Each time a virus invades a healthy individual, antibodies created by the body fight to fend off the intruders. For some viruses, like HIV, the antibodies are very specific and are generated too slowly to combat the rapidly changing virus. However, in the past few years, scientists have found that some HIV-positive people develop highly potent antibodies that can neutralize different subtypes of the HIV virus.

Now, a study involving researchers at Caltech points to the possibility of using these neutralizing antibodies in the development of a vaccine. The paper, published in the July 14 issue of Science Express, describes a group of novel antibodies that were isolated from HIV-infected individuals using a new cloning approach.

These antibodies are the most potent anti-HIV antibodies targeting the CD4 binding site— a functional site on the surface of HIV needed for cell entry and infection—that have ever been identified, says Ron Diskin, a post-doctoral scholar at Caltech who worked on the paper. David Ho (BS '74), scientific director of the Aaron Diamond AIDS Research Center in New York, also contributed to the study, which was led by researchers at Rockefeller University.

At Caltech, the researchers conducted structural studies and were able to show, based on similarity to a previously known antibody (VRC01), that the new antibodies indeed target the CD4 receptor binding site.
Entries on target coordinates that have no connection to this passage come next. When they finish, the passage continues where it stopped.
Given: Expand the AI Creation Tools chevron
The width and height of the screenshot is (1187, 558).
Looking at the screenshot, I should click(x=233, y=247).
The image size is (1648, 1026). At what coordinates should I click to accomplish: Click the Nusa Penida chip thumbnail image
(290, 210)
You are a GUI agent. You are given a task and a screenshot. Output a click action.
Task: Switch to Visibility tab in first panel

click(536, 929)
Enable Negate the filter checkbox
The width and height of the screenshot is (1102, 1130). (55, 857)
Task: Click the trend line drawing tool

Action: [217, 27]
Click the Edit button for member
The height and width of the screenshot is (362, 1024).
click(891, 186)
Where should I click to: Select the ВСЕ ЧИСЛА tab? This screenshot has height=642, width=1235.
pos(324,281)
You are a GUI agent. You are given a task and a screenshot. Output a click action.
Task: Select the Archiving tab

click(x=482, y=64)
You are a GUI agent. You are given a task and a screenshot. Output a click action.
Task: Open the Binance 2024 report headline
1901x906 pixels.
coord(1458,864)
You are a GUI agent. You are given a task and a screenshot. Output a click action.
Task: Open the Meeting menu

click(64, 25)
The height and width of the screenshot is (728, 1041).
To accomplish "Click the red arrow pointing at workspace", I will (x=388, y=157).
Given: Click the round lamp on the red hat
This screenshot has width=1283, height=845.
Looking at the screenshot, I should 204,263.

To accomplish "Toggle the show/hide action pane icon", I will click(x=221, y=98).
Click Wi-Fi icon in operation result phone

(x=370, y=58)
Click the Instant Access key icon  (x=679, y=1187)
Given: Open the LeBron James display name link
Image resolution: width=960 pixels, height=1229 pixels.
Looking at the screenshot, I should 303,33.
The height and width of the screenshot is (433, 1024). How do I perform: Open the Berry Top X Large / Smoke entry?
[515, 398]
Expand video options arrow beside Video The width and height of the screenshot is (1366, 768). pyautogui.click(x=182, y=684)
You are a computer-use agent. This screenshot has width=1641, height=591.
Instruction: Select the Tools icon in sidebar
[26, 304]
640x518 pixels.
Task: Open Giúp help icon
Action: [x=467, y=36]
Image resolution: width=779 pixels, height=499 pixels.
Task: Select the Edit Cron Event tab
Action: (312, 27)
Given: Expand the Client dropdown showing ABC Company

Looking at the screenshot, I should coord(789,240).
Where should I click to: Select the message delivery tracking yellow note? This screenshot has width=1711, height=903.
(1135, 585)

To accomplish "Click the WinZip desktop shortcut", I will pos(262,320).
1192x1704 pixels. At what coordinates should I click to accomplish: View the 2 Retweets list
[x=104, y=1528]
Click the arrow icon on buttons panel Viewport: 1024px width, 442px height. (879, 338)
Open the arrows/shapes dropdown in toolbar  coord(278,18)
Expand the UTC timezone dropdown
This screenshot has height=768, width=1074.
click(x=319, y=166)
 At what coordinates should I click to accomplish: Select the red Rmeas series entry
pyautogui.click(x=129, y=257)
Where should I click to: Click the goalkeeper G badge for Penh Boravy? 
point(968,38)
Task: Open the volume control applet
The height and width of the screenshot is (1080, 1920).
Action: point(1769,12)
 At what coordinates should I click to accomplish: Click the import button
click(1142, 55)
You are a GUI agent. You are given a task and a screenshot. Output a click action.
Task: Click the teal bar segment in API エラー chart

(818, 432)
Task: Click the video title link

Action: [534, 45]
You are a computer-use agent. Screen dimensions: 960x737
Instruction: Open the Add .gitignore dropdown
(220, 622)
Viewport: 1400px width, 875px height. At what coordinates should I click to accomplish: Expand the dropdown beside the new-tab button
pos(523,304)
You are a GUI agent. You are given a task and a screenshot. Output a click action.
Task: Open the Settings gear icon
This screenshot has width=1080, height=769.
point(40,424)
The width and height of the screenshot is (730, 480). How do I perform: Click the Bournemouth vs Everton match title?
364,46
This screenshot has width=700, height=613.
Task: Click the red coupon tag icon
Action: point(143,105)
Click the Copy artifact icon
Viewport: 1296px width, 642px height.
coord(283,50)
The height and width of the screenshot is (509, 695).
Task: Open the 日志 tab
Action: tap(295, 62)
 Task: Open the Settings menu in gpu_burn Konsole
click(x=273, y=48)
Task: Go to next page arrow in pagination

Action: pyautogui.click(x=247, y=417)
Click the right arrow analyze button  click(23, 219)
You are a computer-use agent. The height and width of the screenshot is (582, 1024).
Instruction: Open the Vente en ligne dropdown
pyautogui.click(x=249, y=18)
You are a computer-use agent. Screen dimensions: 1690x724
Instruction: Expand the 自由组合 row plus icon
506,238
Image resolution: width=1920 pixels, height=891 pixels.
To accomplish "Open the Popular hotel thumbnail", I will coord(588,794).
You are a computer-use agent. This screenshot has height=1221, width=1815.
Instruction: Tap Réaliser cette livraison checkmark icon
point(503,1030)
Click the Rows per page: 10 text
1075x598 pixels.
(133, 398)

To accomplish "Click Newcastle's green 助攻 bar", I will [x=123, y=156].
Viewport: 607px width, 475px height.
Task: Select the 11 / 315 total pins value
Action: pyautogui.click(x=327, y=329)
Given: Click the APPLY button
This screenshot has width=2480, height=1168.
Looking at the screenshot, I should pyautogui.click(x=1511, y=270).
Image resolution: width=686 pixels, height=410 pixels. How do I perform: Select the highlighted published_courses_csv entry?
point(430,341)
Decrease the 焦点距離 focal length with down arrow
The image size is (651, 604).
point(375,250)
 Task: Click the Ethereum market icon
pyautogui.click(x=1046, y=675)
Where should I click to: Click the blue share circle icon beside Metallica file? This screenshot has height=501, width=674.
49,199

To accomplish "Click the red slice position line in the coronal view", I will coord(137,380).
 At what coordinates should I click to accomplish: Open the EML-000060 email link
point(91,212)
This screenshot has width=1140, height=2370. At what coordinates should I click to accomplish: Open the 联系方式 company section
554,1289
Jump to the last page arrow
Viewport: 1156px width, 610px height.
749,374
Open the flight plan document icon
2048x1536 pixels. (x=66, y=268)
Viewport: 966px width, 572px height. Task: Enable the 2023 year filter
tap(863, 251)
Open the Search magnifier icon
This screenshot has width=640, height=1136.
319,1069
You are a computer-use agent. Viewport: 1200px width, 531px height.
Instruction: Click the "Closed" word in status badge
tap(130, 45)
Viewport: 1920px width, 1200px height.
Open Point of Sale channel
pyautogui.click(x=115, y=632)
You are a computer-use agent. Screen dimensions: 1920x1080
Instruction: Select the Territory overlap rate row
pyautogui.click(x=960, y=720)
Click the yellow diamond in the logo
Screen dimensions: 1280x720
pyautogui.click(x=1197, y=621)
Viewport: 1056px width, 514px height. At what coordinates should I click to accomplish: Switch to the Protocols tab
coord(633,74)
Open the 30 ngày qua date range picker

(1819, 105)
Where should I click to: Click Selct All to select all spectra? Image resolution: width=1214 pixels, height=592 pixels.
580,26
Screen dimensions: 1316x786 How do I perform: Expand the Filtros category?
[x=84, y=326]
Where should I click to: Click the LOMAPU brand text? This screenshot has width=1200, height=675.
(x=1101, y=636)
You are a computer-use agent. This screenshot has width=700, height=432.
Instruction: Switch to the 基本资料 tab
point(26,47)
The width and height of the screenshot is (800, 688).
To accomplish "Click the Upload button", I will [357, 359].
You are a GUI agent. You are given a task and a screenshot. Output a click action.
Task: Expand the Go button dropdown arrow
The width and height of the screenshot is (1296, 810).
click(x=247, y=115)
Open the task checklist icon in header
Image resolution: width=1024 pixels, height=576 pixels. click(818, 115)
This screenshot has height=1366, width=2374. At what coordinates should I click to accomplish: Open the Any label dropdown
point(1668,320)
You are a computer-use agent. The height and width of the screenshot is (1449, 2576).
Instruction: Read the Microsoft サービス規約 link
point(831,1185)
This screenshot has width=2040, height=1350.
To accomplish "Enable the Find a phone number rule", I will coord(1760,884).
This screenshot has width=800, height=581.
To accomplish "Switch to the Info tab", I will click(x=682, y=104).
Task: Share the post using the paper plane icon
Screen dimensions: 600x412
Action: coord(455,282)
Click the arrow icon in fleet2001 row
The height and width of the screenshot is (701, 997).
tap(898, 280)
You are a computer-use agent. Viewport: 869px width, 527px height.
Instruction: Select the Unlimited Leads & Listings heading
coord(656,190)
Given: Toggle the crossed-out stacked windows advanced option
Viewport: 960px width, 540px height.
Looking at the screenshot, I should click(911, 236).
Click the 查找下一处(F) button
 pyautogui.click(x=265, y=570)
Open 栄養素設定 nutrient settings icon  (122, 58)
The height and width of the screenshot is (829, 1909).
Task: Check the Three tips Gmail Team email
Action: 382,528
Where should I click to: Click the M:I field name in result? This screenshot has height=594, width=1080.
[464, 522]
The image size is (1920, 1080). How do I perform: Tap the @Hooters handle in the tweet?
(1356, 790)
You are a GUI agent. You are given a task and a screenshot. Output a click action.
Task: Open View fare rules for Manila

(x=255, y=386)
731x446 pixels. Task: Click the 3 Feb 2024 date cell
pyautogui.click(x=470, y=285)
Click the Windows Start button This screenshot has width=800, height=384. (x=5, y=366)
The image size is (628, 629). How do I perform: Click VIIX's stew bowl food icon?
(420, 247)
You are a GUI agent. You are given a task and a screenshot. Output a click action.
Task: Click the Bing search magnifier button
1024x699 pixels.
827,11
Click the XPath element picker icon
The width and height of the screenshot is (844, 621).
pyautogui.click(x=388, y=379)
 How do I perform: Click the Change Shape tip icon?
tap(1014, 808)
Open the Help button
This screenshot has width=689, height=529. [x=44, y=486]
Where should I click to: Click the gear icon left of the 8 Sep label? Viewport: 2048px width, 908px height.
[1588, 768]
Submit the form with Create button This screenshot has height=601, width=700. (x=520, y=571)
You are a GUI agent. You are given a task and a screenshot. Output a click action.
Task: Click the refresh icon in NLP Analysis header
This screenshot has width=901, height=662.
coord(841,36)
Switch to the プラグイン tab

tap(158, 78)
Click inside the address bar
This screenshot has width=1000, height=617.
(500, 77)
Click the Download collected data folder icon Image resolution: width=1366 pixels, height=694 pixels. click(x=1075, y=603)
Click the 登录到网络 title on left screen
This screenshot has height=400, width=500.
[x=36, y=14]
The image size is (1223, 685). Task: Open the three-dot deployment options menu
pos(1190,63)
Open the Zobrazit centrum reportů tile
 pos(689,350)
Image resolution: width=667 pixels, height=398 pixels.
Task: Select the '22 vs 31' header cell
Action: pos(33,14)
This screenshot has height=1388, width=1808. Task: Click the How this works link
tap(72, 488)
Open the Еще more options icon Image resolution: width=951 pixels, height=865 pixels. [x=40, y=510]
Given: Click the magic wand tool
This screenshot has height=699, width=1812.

CD4 positive cells are the point of HIV infection and where the virus multiplies.  

This study is important for several different reasons, according to Diskin. "First, it provides extremely useful reagents that can be used for passive immunization to treat infected individuals," he says. "Second, it demonstrates that a comparable and highly effective anti-HIV immune response was elicited in different individuals, which strongly supports the idea that an effective vaccine will be feasible to develop."

Next, researchers at Caltech will address the structural mechanisms that make those antibodies so potent. In fact, they are currently investigating those structural aspects of the neutralization mechanisms.

"We're very excited to have the opportunity to use structural biology to learn what makes these new antibodies so potent against HIV," says Pamela Bjorkman, Caltech's Delbruck Professor of Biology and a co-author of the study. "We hope that visualizing how these antibodies interact with HIV proteins will allow the design of even more potent anti-HIV reagents and provide critical information for vaccine design."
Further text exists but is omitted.